Paper Summary: Hidden Technical Debt in Machine Learning SystemsLast updated:
- MY 2¢
Please note This post is mainly intended for my personal use. It is not peer-reviewed work and should not be taken as such.
Authors list several ways in which ML-enabled systems have extra layers of technical debt when compared to regular systems.
Coupling between features
Coupling between features and configurations in models that take feature interaction into consideration.
One way to avoid this is to use simpler models such as linear models where taking one feature out doesn't completely break the model; only makes it slightly less accurate.
Coupling between use contexts
This happens when a model \(M\), trained for some context \(A\) is adapted to work for a slightly different problem \(A'\).
This is done, for example, by multiplying the output of model \(M\) by some number, to give a score that can be used for problem \(A'\).
When this happens, the original model \(M\) cannot be either changed or updated anymore, without breaking other derived models.
Coupling between consumer teams
Undeclared Consumers: this happens when the model maintainer is not aware of other teams using the model's output for business decisions.
This can create problems because updating the model can have nontrivial effects in other parts of the stack.
It can also induce a feedback loop if the model maintainer is unaware that the training data may be affected by the model decisions themselves.
This happens when models use features built from unstable data sources, such as the output of other models, flaky ETL pipelines, etc.
Changes and problems in any code used in building these features may cause models to break or malfunction.
These are some ways to reduce the risk of model problems due to data dependencies:
Using versioned data to limit propagating upstream changes from affecting downstream systems.

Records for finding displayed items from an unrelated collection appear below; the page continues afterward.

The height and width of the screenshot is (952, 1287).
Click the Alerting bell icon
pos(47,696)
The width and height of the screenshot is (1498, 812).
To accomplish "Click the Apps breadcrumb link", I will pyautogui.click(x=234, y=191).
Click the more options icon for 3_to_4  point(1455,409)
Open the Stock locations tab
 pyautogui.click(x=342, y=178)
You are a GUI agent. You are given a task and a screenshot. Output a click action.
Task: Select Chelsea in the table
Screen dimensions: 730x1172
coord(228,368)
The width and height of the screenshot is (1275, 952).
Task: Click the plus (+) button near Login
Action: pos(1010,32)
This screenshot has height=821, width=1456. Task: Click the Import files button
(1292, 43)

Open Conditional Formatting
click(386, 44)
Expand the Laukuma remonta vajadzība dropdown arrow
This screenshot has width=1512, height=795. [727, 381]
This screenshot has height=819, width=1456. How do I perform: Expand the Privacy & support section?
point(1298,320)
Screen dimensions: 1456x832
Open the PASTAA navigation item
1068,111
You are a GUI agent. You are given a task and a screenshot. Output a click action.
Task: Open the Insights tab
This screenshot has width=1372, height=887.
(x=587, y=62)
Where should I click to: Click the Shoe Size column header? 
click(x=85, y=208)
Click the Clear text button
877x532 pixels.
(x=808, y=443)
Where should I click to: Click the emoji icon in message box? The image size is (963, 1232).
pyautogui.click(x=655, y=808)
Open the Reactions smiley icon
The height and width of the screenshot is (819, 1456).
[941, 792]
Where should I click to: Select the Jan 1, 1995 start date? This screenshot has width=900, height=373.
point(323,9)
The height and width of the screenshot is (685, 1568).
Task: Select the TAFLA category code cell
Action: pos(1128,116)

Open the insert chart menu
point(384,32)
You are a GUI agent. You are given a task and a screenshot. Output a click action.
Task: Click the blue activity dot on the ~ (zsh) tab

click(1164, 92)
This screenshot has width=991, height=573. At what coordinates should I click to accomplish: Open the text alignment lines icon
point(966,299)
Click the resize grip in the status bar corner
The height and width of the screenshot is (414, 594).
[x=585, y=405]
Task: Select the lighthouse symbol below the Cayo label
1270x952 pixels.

Remove features that aren't in use anymore
Remove features that don't add much value to the model predictive power (bad features, correlated features, etc)
Static analysis tools for finding out data lineage graphs and see which features can be removed
Feedback loops happen when a model's output influences the training data for future versions of the model.
Feedback loops may be direct or hidden (when it is not known how or if it's happening)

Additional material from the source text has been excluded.